RE: Generic base characters

From: Kent Karlsson (
Date: Tue Jul 17 2007 - 04:33:40 CDT

  • Next message: Kent Karlsson: "RE: Generic base characters"

    Michael Maxwell wrote:

    I wrote:
    > Because when we are entering Indic script text
    > (for example), I have found it very helpful to
    > have something obvious appear on the screen that
    > indicates I made a mistake at the level of the script.

    To which Kent Karlsson replied:
    > There is no error at "the level of the script".

    I thought my meaning would be obvious, but apparently I was wrong.

    By "error at the level of the script", I meant having a dependent character without any character for it to be dependent on.

    In that case there is an implicit NBSP base.

      A diacritic not preceded by a base character, or a Bengali (etc.) dependent vowel sign not preceded by a Bengali consonant.

    (Assuming this case is meant to be disjoint from the previous case:) But there is still a base character for it.
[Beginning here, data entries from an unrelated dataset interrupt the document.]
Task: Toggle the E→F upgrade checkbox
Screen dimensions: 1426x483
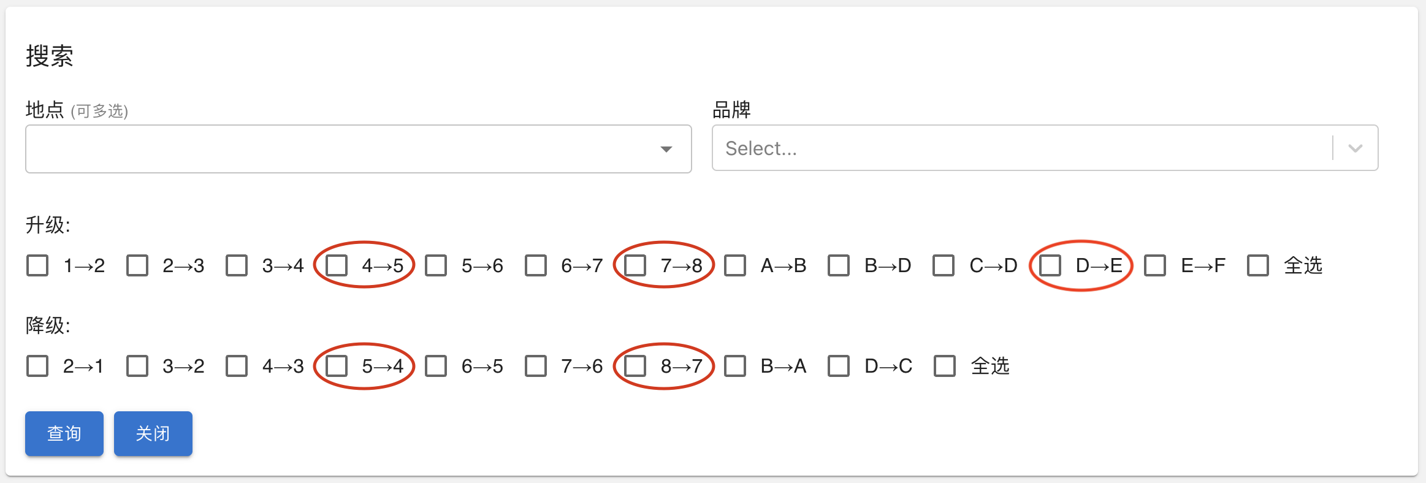Action: [1155, 266]

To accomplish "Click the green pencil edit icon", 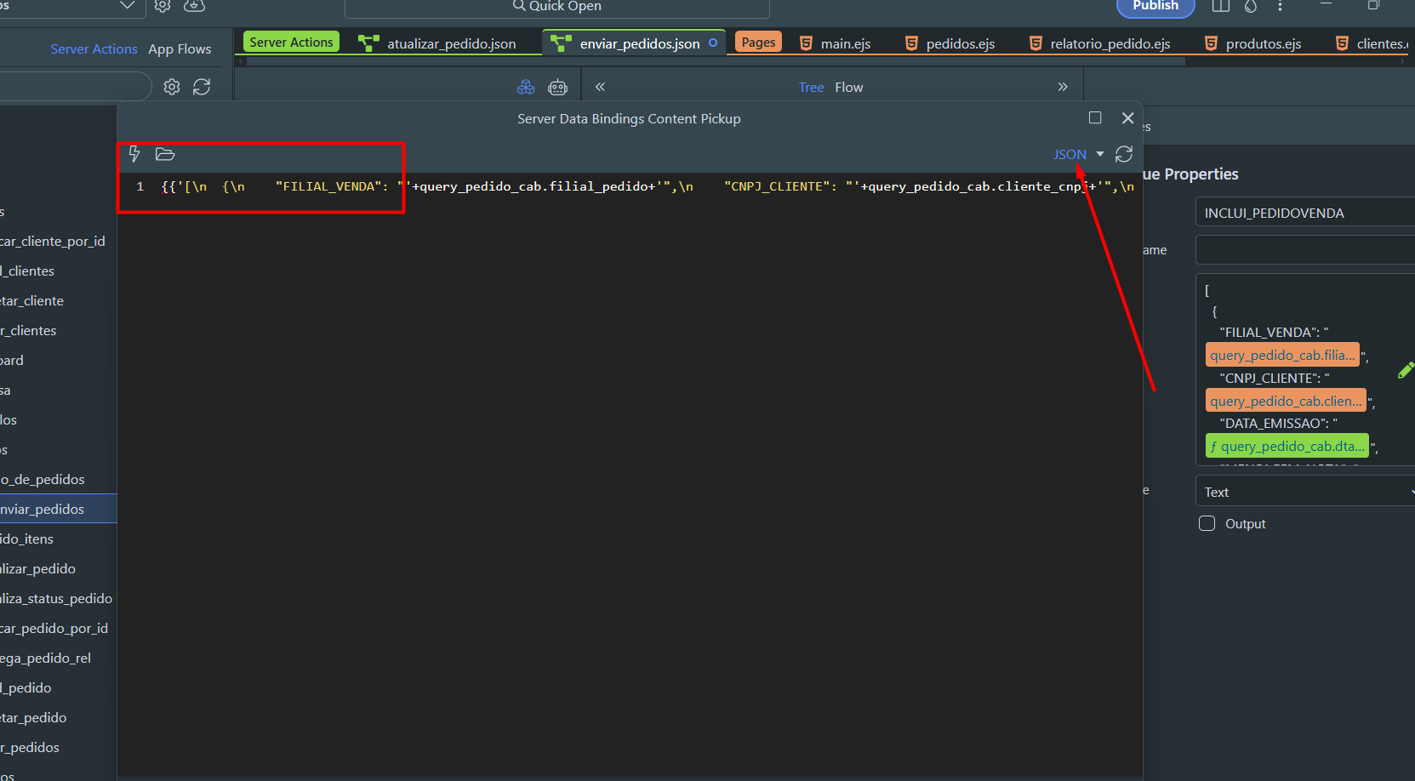I will (x=1405, y=370).
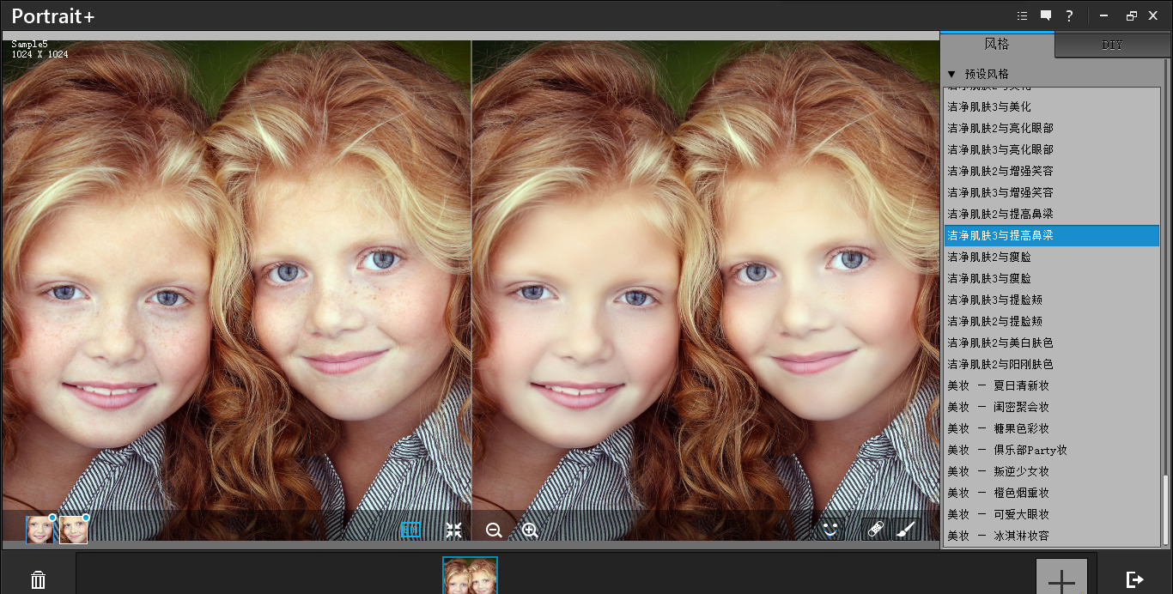This screenshot has height=594, width=1173.
Task: Collapse the 预设风格 section
Action: coord(951,74)
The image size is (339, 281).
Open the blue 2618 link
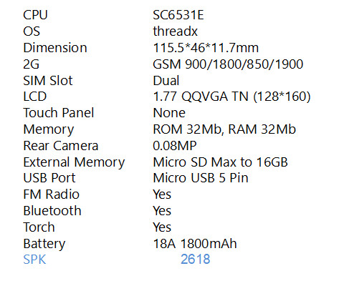click(x=195, y=260)
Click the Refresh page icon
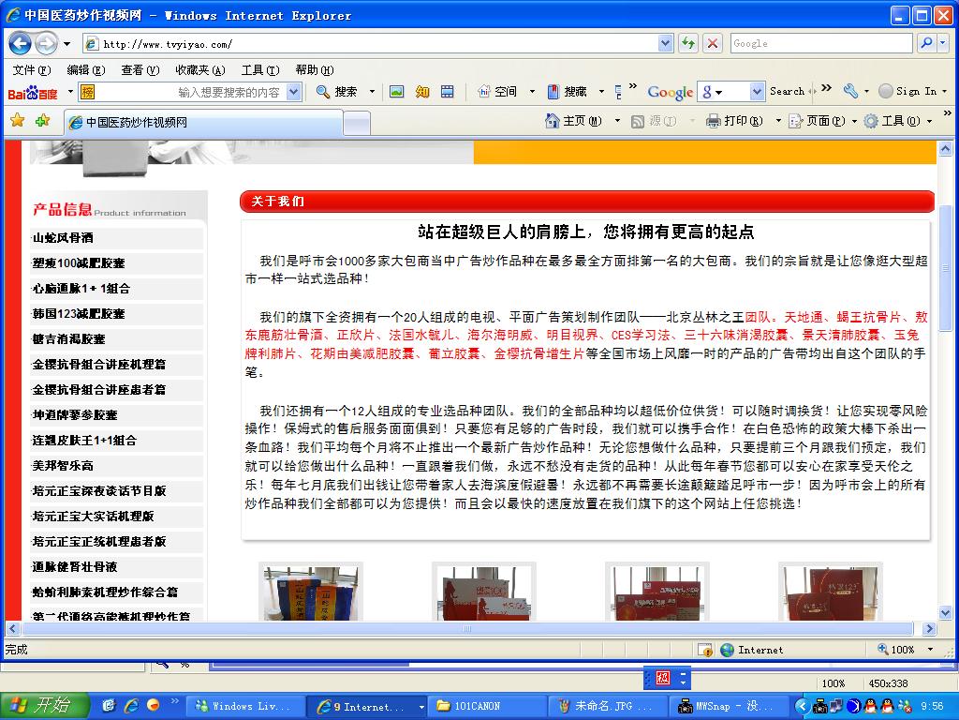The width and height of the screenshot is (959, 720). 688,43
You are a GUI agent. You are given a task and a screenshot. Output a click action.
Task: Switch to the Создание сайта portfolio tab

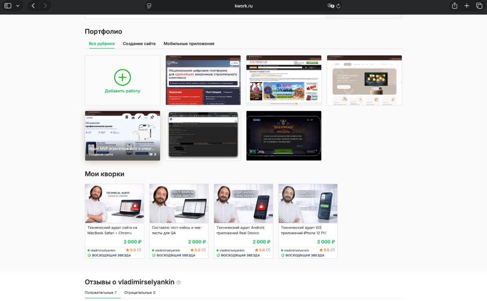coord(139,44)
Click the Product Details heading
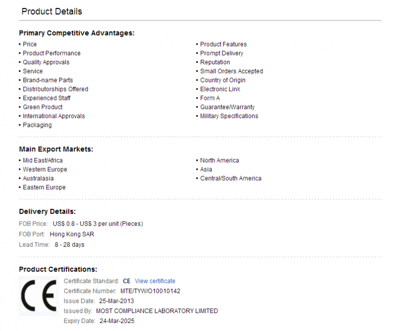This screenshot has height=331, width=401. tap(52, 12)
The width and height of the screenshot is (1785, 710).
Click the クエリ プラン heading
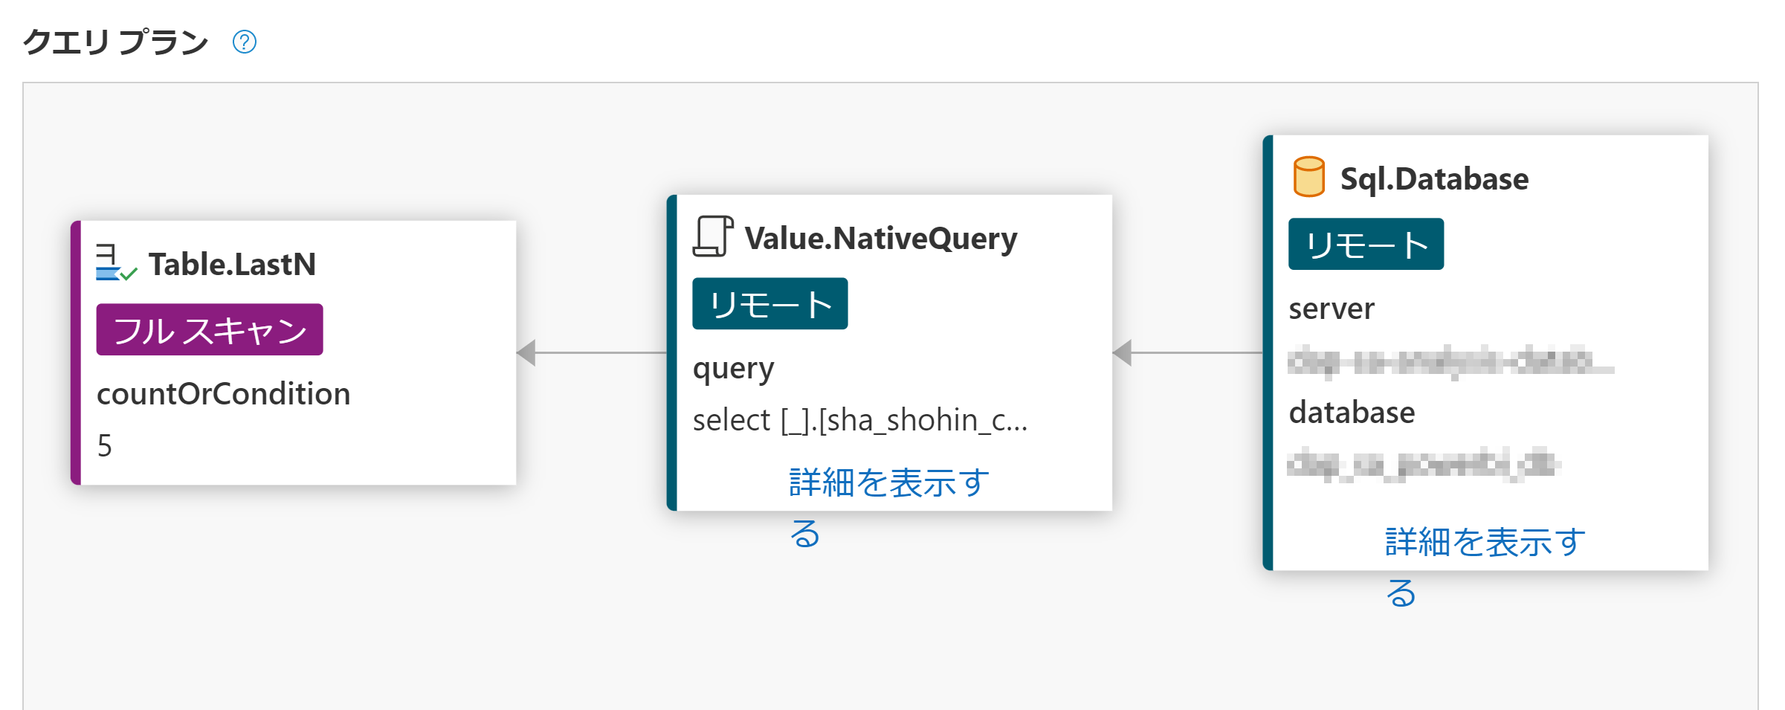(115, 42)
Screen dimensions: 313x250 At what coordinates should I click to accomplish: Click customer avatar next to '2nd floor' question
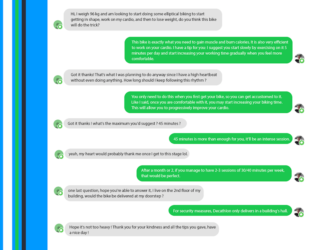tap(58, 191)
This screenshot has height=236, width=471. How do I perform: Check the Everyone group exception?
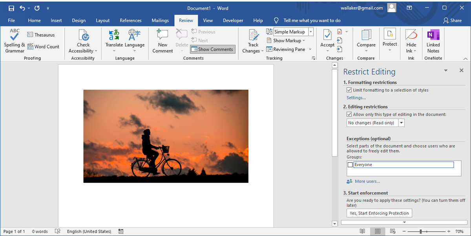350,164
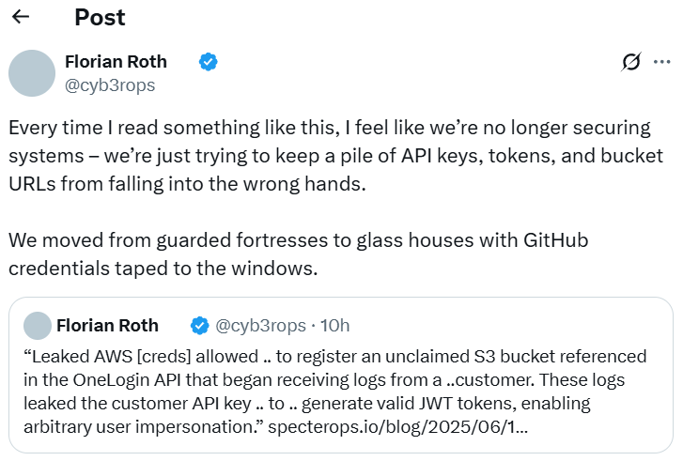
Task: Click the blue verified badge beside the author name
Action: pos(209,62)
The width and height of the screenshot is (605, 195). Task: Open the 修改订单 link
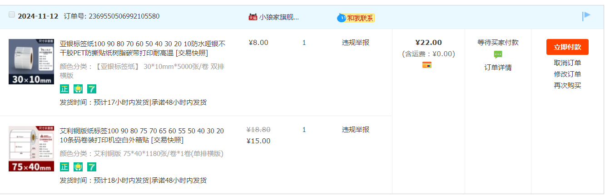567,74
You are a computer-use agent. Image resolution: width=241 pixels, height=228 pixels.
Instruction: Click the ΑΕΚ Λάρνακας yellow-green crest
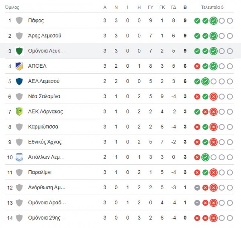click(x=19, y=112)
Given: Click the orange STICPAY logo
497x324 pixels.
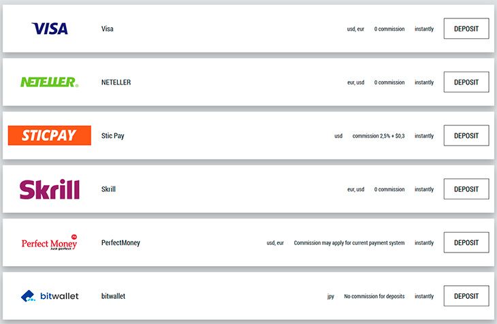Looking at the screenshot, I should pos(50,135).
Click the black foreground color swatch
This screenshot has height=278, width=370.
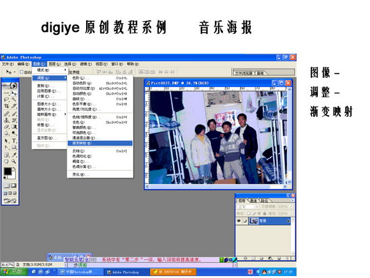coord(7,171)
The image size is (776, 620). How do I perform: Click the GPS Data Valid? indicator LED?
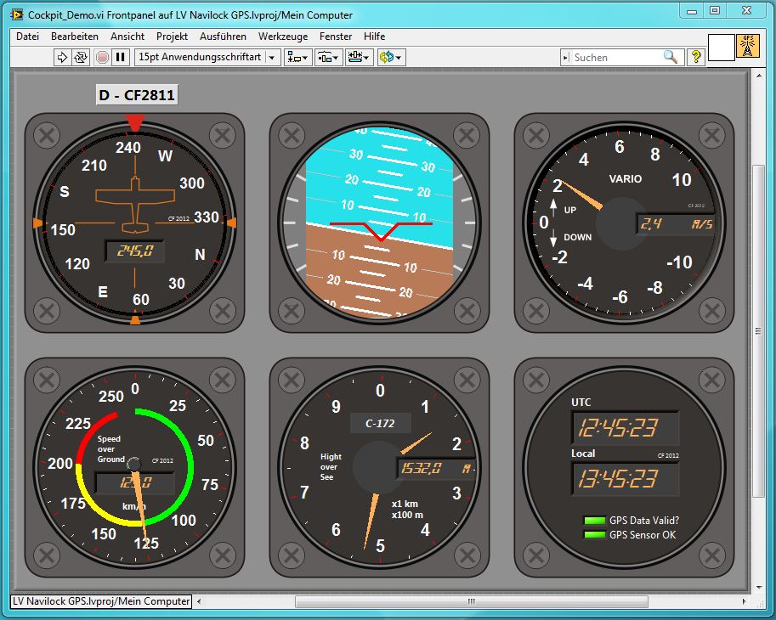click(x=593, y=521)
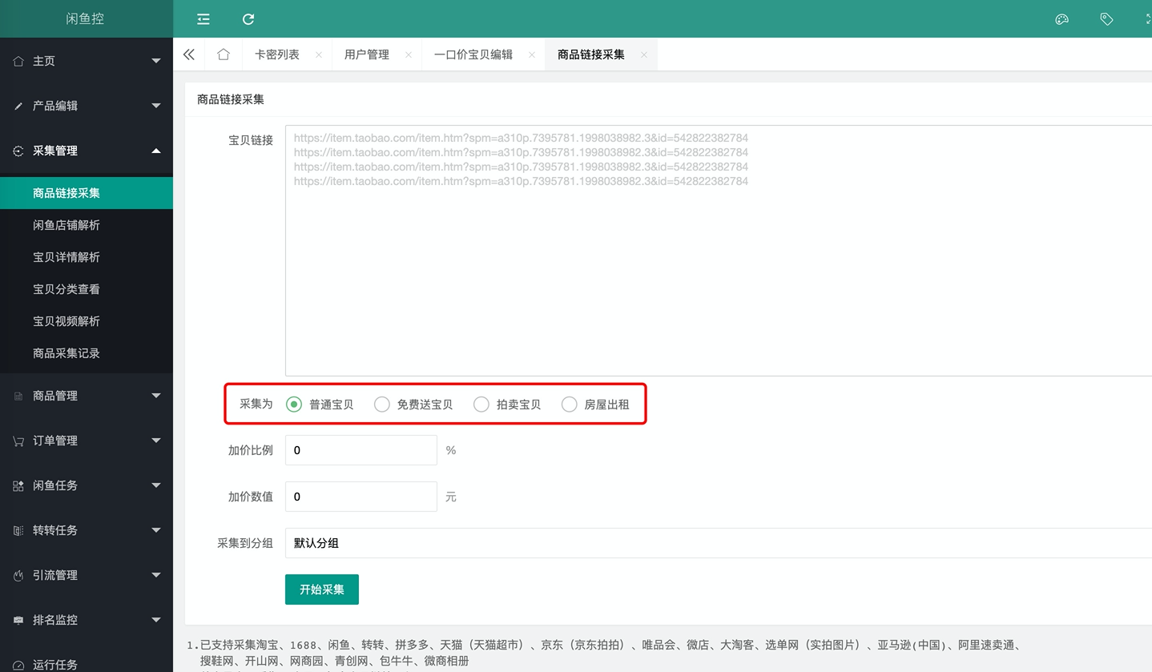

The base needn't be
    in the Bengali script. Or there may be other combining characters (Bengali or not) between the base and the considered instance of a
    combining character.

     One can imagine living in a parallel universe in which Unicode (and ISCII) represented Bengali (etc.) vowel signs and vowel letters
    as alternative glyphs of a single character/ code point.

    That would be just plain wrong. The combining ("dependent") vowels and the independent vowels look different, and behave
    differently. It is NOT a matter of glyph variation.

     In that case, I suppose a sequence of Bengali characters MA + O + O + O would be rendered as Bengali 'M' with the 'O' vowel sign to
    its left and right, followed by two 'O' vowel letter glyphs.

    That is a completely different kind of character string than the ones we are talking about.

     (That's just a guess on my part of what the appropriate behavior would be, based on other vowel sequences I've seen in
    Bengali--which are typed as vowel sign followed by vowel letter.)

    But I don't (and I suspect you don't) live in that universe. I live in a universe in which vowel signs and vowel letters are
    distinguished in Unicode as distinct code points. And so in my universe a sequence of vowel signs is just as bad as a diacritic
    without a base character,

    In that case there is an implicit NBSP base. Note that you can have multiple diacritics applied to a base character.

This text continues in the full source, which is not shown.